Although officials were tipped off to expect the dawn attacks, few would have envisaged their scale, our correspondent says.
Abdulrazak Ali, a local Islamic committee leader, told the BBC: "I have never dreamed that such a serious incident could take place here. It's unprecedented - so many deaths in one day."
"We are sorry that those youths had to lose their lives because, as the authorities said, they were misled by those with ill intentions," he said.
Clashes took place near 10 police outposts around the southern provinces. One particularly bloody battle erupted in the Krue Se mosque in Pattani - where up to 38 people reportedly lost their lives.
Police fired tear gas and rocket-propelled grenades into
the mosque, village headman
Waedaloh Hayeesohoh told the Associated Press news agency.
One man had JI on his shirt, raising fears of international terrorist links
Five security personnel are said to be among those killed in Wednesday's violence, compared with more than 100 insurgent deaths.
Prime Minister Thaksin Shinawatra said the toll among security forces was low because the militants had only been armed with machetes and a few guns.
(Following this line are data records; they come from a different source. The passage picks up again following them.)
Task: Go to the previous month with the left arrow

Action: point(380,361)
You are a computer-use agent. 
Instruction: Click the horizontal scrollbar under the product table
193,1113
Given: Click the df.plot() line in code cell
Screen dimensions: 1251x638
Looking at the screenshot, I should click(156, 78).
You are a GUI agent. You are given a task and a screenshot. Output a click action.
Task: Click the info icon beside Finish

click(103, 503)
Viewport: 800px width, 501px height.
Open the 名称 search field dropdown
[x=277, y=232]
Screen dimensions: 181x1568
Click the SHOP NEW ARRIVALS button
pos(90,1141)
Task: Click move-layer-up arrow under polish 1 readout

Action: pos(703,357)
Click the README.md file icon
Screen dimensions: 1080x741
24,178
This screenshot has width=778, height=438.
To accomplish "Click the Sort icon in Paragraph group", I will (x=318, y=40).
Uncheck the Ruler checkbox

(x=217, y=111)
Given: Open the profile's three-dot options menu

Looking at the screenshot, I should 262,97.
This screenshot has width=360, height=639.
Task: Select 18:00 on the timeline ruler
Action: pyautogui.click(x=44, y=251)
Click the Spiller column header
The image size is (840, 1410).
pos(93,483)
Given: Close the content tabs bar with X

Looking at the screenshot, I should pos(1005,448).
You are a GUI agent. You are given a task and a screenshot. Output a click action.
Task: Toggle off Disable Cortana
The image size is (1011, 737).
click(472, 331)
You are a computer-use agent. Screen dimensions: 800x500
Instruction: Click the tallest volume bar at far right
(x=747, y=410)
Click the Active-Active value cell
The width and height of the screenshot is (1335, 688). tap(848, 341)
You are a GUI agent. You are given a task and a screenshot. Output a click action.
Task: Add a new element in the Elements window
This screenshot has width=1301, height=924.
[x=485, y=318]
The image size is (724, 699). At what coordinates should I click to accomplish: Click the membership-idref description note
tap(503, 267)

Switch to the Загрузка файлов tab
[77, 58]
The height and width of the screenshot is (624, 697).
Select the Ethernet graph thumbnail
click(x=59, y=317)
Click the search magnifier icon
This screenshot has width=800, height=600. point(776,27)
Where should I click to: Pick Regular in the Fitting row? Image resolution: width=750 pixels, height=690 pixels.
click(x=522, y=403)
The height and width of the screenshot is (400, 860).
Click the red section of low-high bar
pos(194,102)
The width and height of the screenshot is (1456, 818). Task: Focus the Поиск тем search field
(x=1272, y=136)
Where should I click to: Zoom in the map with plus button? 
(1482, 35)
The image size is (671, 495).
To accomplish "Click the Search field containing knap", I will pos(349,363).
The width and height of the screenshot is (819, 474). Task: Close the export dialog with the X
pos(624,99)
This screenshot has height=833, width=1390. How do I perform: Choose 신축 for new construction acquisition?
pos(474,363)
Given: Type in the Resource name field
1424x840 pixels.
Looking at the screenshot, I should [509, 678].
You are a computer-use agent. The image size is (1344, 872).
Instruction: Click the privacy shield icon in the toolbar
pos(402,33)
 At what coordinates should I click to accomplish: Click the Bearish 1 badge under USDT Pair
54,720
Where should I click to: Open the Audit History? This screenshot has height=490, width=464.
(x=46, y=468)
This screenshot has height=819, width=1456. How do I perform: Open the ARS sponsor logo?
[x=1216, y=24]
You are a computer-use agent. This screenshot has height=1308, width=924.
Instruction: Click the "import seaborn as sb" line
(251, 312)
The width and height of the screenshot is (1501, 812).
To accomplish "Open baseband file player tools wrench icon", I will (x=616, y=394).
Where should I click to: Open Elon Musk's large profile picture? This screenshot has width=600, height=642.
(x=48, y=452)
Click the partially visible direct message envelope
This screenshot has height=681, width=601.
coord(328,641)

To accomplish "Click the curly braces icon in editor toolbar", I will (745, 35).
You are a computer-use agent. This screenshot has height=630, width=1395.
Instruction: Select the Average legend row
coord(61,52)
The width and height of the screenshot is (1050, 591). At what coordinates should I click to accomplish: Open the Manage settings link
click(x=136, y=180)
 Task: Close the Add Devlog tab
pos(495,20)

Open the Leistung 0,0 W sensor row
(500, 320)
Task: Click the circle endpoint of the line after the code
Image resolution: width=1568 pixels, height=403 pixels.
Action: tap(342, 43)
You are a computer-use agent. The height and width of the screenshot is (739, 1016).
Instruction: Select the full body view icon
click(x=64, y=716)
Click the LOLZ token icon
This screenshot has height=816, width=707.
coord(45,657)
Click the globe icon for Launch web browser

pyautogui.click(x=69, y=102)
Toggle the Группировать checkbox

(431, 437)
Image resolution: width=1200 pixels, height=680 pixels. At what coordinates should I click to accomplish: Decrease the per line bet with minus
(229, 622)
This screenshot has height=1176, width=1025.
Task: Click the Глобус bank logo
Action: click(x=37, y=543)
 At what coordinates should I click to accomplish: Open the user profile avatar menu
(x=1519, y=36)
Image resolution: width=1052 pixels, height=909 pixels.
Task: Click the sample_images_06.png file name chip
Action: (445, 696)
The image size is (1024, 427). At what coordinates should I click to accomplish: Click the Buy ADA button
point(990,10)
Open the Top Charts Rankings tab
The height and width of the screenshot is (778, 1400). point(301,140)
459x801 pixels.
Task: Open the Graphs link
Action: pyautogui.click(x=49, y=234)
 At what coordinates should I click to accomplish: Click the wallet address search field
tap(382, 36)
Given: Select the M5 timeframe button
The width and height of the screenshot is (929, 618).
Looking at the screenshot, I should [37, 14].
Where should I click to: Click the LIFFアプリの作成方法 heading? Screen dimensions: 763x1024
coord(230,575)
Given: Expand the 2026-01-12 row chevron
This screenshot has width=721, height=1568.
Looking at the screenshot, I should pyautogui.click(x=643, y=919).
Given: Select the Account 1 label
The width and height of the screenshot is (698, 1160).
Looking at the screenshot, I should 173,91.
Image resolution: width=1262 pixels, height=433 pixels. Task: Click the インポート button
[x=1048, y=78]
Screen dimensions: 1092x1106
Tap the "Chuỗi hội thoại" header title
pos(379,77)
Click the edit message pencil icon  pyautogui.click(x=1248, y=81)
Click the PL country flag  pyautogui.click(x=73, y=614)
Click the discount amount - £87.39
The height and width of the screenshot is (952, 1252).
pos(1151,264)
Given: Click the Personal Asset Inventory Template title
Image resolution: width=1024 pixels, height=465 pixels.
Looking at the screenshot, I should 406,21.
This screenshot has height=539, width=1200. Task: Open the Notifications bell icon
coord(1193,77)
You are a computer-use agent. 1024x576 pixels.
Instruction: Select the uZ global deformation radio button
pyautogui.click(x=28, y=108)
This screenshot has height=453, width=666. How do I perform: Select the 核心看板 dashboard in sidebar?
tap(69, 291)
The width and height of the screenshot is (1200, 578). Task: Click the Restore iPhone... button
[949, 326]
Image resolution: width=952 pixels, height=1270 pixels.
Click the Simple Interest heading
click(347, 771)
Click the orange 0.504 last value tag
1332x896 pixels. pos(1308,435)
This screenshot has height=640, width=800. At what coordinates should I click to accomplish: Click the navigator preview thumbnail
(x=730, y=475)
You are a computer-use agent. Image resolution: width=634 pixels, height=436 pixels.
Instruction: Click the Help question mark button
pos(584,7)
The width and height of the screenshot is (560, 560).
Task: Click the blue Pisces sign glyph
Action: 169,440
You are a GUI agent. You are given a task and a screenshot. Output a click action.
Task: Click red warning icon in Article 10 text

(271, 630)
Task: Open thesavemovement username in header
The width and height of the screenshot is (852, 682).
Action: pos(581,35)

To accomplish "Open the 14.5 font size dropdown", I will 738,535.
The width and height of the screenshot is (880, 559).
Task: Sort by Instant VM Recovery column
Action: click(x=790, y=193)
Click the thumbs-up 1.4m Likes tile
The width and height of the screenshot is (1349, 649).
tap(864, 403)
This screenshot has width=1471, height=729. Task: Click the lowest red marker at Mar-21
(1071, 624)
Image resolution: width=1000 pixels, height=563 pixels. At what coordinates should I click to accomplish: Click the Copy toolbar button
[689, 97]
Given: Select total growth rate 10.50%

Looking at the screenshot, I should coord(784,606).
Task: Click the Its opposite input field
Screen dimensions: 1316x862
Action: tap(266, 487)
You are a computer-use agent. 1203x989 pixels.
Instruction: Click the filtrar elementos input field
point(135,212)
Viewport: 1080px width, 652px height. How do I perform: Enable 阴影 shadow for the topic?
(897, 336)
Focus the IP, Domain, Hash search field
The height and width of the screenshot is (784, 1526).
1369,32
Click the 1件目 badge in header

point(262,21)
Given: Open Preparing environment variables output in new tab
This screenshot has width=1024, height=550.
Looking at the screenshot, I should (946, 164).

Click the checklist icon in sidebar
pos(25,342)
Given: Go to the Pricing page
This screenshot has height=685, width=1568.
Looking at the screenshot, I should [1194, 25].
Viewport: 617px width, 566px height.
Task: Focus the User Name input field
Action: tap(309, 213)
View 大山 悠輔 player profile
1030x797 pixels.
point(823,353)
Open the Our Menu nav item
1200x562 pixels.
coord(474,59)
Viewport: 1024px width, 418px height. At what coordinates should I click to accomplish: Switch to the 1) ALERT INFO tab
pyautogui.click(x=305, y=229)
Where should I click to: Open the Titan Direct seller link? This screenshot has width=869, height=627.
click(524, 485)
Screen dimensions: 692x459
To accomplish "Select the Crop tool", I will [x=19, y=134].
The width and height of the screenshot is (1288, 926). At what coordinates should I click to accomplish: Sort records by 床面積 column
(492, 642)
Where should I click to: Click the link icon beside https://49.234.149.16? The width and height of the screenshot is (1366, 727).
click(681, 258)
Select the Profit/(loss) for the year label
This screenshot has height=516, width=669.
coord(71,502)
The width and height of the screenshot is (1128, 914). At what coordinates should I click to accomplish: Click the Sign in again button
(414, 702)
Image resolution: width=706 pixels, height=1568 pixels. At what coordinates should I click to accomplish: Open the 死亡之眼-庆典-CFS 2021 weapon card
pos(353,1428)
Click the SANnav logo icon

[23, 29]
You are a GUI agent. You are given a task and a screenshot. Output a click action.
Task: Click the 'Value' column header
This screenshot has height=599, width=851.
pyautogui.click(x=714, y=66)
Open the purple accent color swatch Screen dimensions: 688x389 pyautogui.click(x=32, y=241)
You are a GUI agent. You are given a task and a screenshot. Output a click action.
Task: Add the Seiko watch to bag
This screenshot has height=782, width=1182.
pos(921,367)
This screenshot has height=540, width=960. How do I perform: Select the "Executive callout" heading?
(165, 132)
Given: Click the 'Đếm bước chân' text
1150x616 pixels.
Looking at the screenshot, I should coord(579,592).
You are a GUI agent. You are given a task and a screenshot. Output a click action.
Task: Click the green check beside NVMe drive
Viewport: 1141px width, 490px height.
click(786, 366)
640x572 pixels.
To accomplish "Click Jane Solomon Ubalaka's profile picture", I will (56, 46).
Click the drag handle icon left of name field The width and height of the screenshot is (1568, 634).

He described those who carried out the attacks as "youths from the southern provinces" whose actions were "not linked with international terrorists".
But some analysts have voiced concerns that the attackers could have links to militant groups outside Thailand.
One of the men killed in Wednesday's violence was found to be wearing a shirt with JI emblazoned on the back - a possible reference to Jemaah Islamiah, the group blamed for terrorist
attacks across South East Asia, including the Bali bombings.
Many observers say the current troubles in Thailand's south have been exacerbated by the government's own policy of cracking down on militants.
Islamic community leaders say the tactics employed by security forces have been heavy-handed, and may have served to encourage those who already felt disenfranchised.
The alienation felt by Thailand's Muslim minority has been the source of a decades-old separatist struggle, which decreased in intensity after an amnesty in the late 1980s but resurfaced again this January.
Thailand is predominantly Buddhist, with its 4% Muslim population concentrated in the troubled southern provinces - Pattani, Yala, Songkhla and Narathiwat.